Dem Kläger stehe der von ihm geltend gemachte Unterlassungsanspruch auch nicht nach dem Bundesimmissionsschutzgesetz zu. Liturgisches Glockengeläut sei wegen des verfassungsrechtlich garantierten Selbstbestimmungsrechts der Kirchen und des Schutzes der freien Religionsausübung privilegiert. In der Regel stelle das morgendliche Gebetsläuten eine zumutbare, sozialadäquate und allgemein akzeptierte Äußerung kirchlichen Lebens dar, die – wenn sie sich nach Zeit, Dauer und Intensität im Rahmen des Herkömmlichen halte – auch in einer säkularisierten Gesellschaft bei Würdigung der widerstreitenden Interessen hinzunehmen sei.
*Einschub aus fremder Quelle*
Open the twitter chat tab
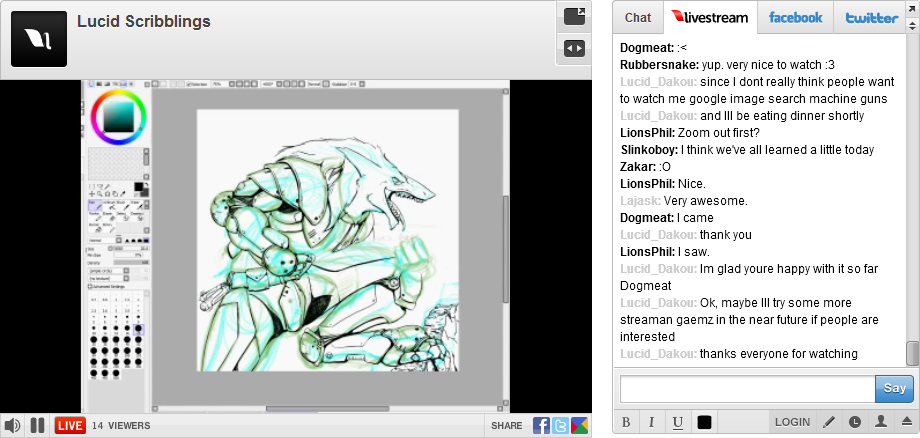The width and height of the screenshot is (920, 438). tap(871, 18)
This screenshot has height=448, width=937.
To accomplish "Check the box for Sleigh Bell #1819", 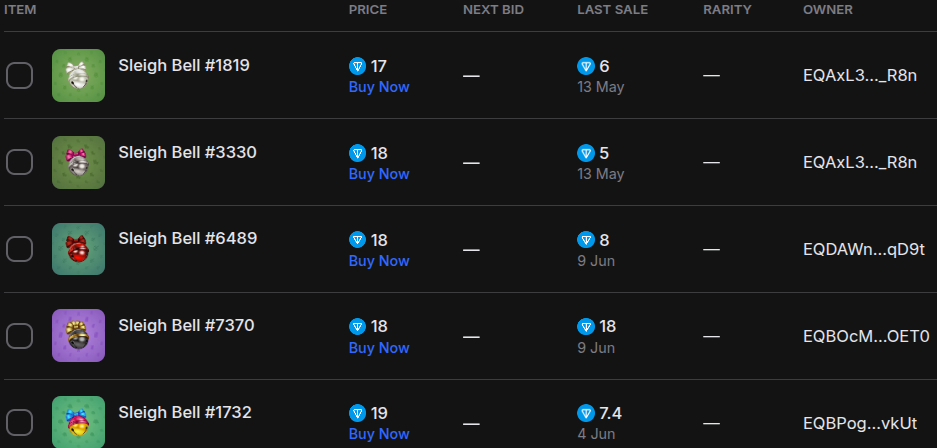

Dies sei vorliegend der Fall. Das morgendliche Gebetsläuten finde nicht vor Tagesanbruch statt. Die Zeit der Nachtruhe gelte, auch nach der TA Lärm, um 6 Uhr regelmäßig als beendet. Auch die Dauer des Geläuts von zwei Minuten sei nicht zu beanstanden. Schließlich seien keine Anhaltspunkte dafür vorhanden, dass die Stärke des Geläuts über das Übliche hinausgehe.
Das Verwaltungsgericht Stuttgart hat die Berufung zugelassen.